Your assignment: Search the entries below for "Select the Color Mask droplet icon". Give that line and all the lines after it again, exactly, through the last, without pictures.

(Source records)
----------------
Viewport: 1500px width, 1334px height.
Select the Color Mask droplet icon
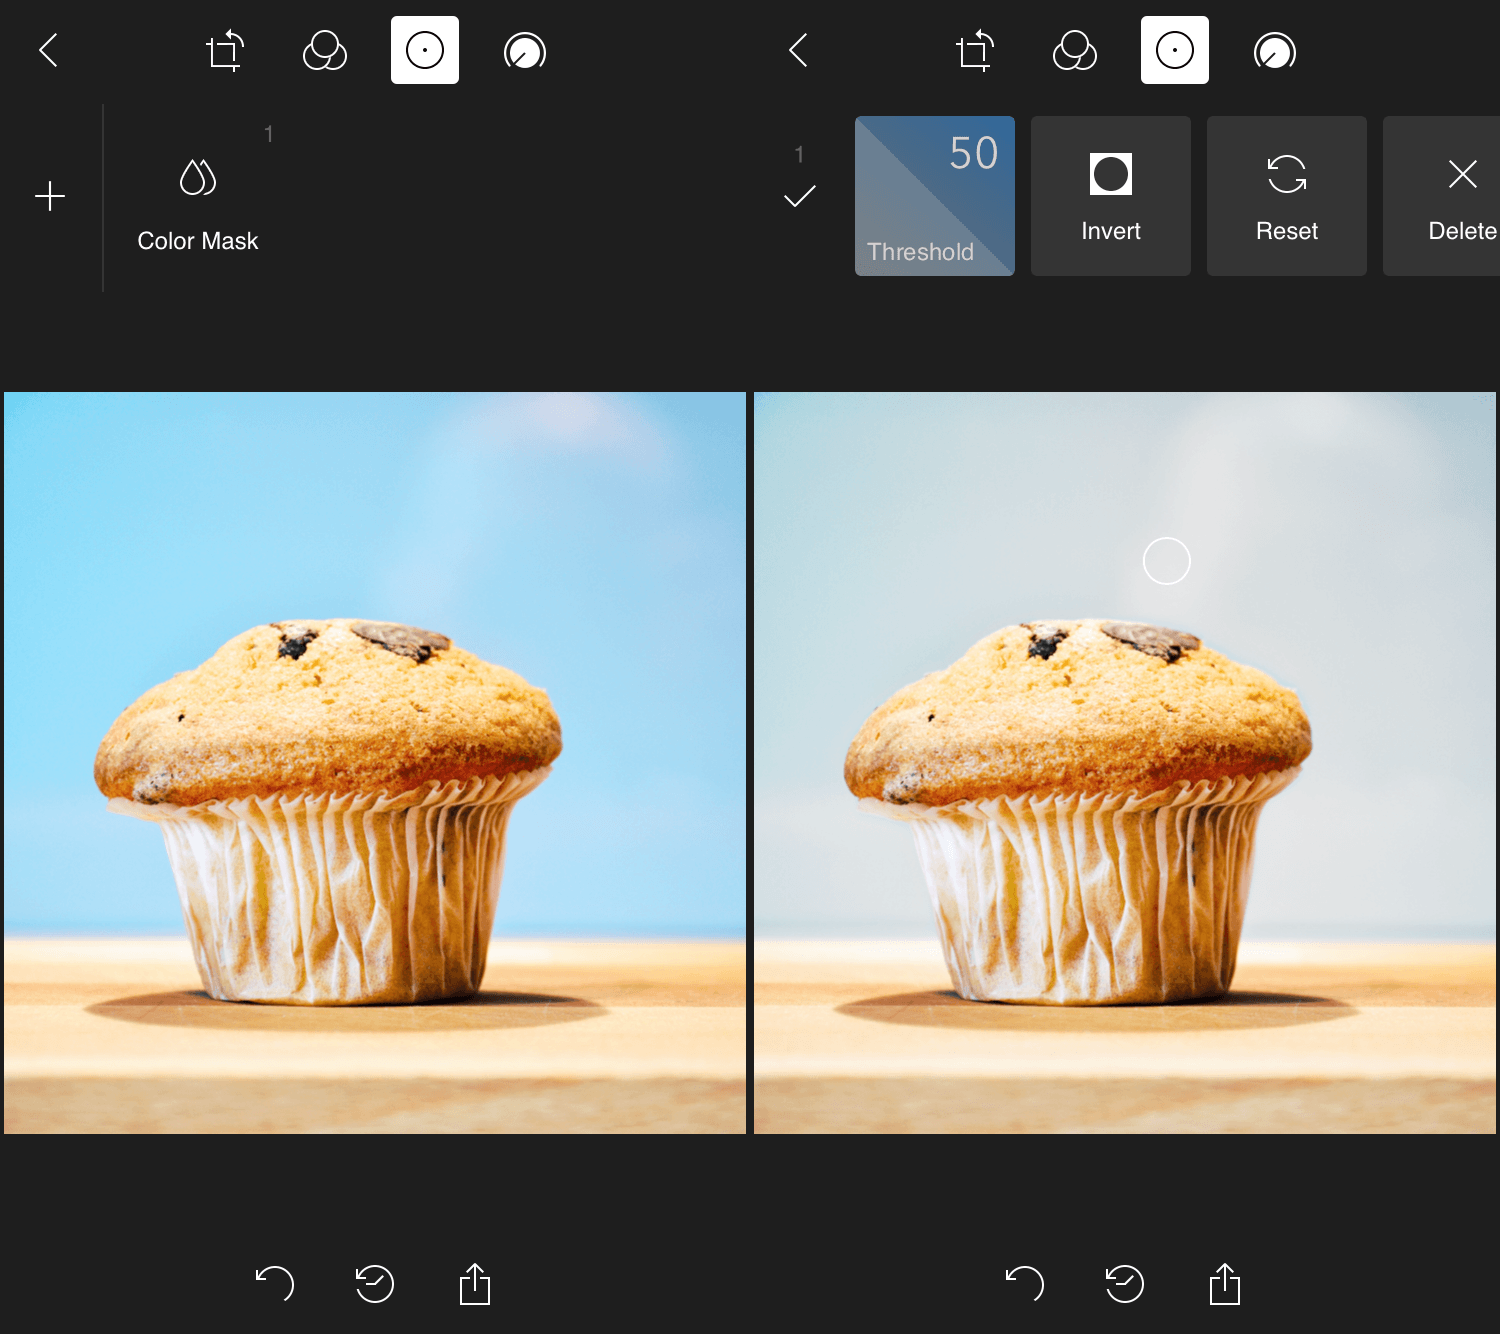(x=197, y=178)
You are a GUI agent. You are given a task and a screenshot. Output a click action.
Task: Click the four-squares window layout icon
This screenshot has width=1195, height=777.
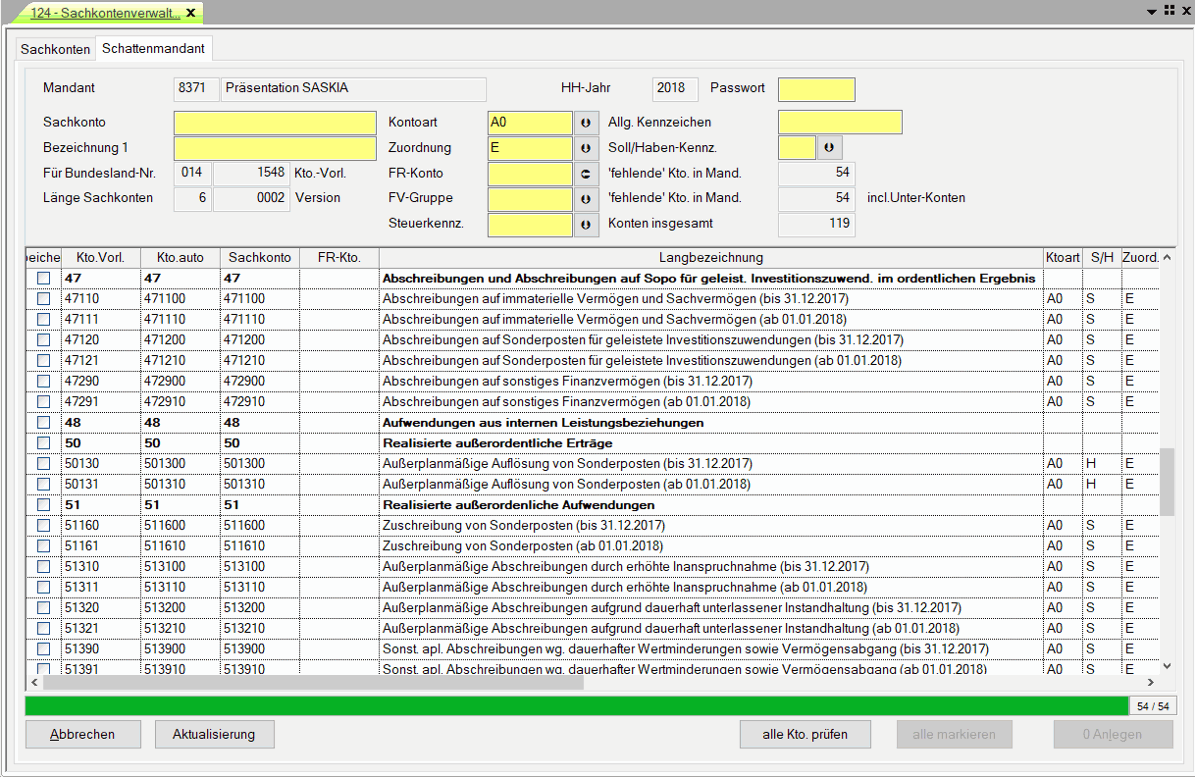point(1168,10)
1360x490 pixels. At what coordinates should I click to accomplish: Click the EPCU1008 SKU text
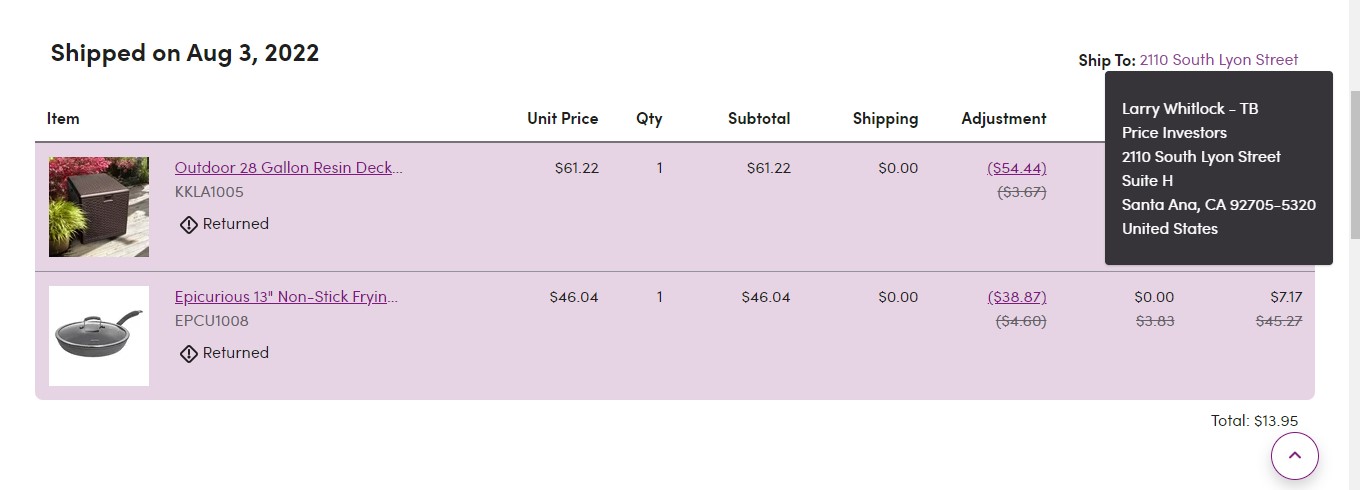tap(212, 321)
----------------
Expected answer:
Select the Color Mask droplet icon
(x=197, y=178)
You are a GUI agent. You are given a task and a screenshot. Output a click action.
Task: Click the four-squares window layout icon
This screenshot has width=1195, height=777.
point(1168,10)
1360x490 pixels. At what coordinates should I click to accomplish: Click the EPCU1008 SKU text
tap(212, 321)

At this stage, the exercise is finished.